The synthetic science problem has implications that extend well beyond academic publishing. For AI ethics, the issue demonstrates that the reliability of AI-assisted research depends not only on model performance but also on the governance structures that regulate evidentiary transparency and accountability. For institutional governance, the crisis illustrates how incentive systems can unintentionally reward outputs that undermine the epistemic objectives they were designed to advance. Organizations, funding agencies, journals, and research institutions must therefore evaluate whether existing oversight mechanisms remain adequate in an environment where synthetic content can closely imitate authentic empirical findings. The ethical challenge is not merely technological; it concerns the preservation of justified trust in knowledge-producing institutions. Consequently, policies focused on provenance, reproducibility, and verification should be viewed as governance requirements rather than optional best practices.

 

Socratic Reflection

As we confront this crisis, we must ask:

  • If an AI-generated dataset produces a result that is statistically

indistinguishable from reality and leads to a successful medical intervention, has the researcher committed a moral wrong, or have they merely optimized the process of discovery?

 

  • Can we expect individual researchers to maintain intellectual virtue in a system that structurally penalizes slow, rigorous inquiry?

 

The “Synthetic Science” crisis is a clarion call to re-evaluate the incentives that drive our

institutions. If we fail to prioritize epistemic integrity over institutional output, we risk the collapse of the very knowledge systems upon which modern civilization depends.

 

References

Haider, J., Söderström, K. R., Ekström, B., & Rödl, M. (2024). GPT-fabricated scientific papers on Google Scholar: Key features, spread, and implications for preempting evidence

manipulation. Harvard Kennedy School Misinformation Review. https://doi.org/10.37016/mr-2020-156

Resnik, D. B., & Hosseini, M. (2024). The ethics of using artificial intelligence in scientific research: new guidance needed for a new tool. AI and Ethics.

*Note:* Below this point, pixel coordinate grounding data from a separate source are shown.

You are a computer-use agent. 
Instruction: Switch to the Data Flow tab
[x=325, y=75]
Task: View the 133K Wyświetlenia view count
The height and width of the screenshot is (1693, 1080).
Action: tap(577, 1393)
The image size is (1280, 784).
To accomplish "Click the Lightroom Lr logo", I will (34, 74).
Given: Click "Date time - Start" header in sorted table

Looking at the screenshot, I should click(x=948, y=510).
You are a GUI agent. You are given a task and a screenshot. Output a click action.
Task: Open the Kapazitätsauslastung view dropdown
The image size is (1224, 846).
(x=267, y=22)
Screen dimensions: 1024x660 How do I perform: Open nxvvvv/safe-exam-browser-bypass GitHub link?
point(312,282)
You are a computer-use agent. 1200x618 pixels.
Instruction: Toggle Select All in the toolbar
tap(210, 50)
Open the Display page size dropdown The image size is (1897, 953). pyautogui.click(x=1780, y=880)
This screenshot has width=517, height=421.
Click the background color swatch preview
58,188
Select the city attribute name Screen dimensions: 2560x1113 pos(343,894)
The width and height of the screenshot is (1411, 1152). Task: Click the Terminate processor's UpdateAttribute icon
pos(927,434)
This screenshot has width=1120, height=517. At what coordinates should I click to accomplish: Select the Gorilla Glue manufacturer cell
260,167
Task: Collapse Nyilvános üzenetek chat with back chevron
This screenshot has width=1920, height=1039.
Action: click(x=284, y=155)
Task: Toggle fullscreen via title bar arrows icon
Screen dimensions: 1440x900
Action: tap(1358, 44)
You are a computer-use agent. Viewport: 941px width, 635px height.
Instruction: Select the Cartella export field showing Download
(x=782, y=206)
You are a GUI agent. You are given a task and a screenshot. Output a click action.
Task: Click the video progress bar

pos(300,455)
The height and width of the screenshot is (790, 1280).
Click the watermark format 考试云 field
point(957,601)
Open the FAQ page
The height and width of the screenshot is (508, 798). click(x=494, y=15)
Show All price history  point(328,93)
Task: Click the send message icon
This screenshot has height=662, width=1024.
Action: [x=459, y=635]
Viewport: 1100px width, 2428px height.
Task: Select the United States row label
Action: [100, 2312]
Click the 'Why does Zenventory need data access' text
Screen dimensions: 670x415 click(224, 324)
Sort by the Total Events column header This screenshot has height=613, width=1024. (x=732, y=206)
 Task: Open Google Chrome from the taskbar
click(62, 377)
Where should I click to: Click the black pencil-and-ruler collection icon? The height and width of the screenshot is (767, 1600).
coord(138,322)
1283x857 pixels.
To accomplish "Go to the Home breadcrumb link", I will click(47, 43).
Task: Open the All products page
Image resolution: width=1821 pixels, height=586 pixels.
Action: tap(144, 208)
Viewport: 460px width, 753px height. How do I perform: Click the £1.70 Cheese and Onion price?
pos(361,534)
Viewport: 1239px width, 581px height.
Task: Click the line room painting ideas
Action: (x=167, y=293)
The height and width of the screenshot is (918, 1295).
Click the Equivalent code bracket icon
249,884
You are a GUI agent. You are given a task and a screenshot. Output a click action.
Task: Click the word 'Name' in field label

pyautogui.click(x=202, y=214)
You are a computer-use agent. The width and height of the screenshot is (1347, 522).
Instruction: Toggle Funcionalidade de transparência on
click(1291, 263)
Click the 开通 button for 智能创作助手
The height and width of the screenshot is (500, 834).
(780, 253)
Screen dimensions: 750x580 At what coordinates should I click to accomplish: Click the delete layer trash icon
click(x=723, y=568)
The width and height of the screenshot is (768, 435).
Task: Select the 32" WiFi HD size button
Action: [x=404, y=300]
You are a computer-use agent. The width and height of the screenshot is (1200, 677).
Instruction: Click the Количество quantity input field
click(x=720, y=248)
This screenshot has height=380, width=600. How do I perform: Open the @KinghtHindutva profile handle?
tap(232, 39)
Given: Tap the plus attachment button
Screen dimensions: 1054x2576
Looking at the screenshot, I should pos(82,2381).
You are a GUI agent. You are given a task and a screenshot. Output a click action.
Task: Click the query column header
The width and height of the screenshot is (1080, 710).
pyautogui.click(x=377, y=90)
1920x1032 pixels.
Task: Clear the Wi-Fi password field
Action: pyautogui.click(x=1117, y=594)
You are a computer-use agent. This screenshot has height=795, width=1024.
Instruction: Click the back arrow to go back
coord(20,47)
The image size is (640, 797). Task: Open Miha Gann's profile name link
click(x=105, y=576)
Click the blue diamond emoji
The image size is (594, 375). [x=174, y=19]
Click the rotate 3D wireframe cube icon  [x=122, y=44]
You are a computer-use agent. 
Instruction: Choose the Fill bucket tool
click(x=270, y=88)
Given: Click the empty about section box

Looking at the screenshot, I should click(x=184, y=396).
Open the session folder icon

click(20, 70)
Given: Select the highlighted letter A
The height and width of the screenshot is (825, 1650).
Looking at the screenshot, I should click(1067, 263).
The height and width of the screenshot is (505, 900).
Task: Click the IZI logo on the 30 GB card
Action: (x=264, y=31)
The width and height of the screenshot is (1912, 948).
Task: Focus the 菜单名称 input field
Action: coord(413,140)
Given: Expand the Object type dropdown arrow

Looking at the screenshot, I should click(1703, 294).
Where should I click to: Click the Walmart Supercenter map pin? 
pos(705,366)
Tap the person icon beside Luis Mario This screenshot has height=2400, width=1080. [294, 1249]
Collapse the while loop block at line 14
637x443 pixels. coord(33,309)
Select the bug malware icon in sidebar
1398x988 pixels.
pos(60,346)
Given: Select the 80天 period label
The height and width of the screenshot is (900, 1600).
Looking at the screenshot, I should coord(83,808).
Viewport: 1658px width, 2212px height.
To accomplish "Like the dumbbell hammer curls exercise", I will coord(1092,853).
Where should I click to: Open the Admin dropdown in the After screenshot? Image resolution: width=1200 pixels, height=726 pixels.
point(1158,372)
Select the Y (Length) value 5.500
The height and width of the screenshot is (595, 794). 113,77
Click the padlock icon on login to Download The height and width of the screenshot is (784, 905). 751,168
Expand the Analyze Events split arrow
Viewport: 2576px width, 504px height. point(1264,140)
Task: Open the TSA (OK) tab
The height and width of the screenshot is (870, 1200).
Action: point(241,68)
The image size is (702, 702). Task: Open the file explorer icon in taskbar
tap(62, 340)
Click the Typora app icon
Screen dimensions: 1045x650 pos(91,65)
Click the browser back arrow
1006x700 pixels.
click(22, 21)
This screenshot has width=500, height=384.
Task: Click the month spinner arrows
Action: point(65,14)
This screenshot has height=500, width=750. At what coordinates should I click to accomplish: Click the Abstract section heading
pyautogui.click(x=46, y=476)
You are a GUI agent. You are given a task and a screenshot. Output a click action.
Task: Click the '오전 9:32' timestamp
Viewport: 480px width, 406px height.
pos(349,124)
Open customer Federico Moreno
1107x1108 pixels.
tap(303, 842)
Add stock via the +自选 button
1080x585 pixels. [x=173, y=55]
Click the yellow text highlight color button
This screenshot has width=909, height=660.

https://doi.org/10.1007/s43681-024-00493-8

 

Rye, Sam. (2025, November 26). AI misuse in research. Preprints.org Blog. https://www.preprints.org/blog/post/ai-misuse-research

 

FAQ

What is the central ethical issue in synthetic science?

The central ethical issue is the preservation of epistemic integrity, specifically whether scientific claims remain trustworthy when evidence can be artificially generated.

Why is synthetic data ethically significant?

Synthetic data may undermine confidence in scientific findings if researchers, reviewers, and institutions cannot reliably verify its origin and authenticity.

How does HCBMR analyze this issue?

HCBMR evaluates stakeholder obligations, competing values, and practical consequences to determine how institutional incentives affect ethical decision-making.

Is the problem primarily individual misconduct?

The analysis suggests that systemic incentives play a substantial role and should be examined alongside individual responsibility.

What governance reforms are most relevant?

Transparency requirements, reproducibility standards, data provenance systems, and institutional accountability mechanisms are among the most relevant reforms.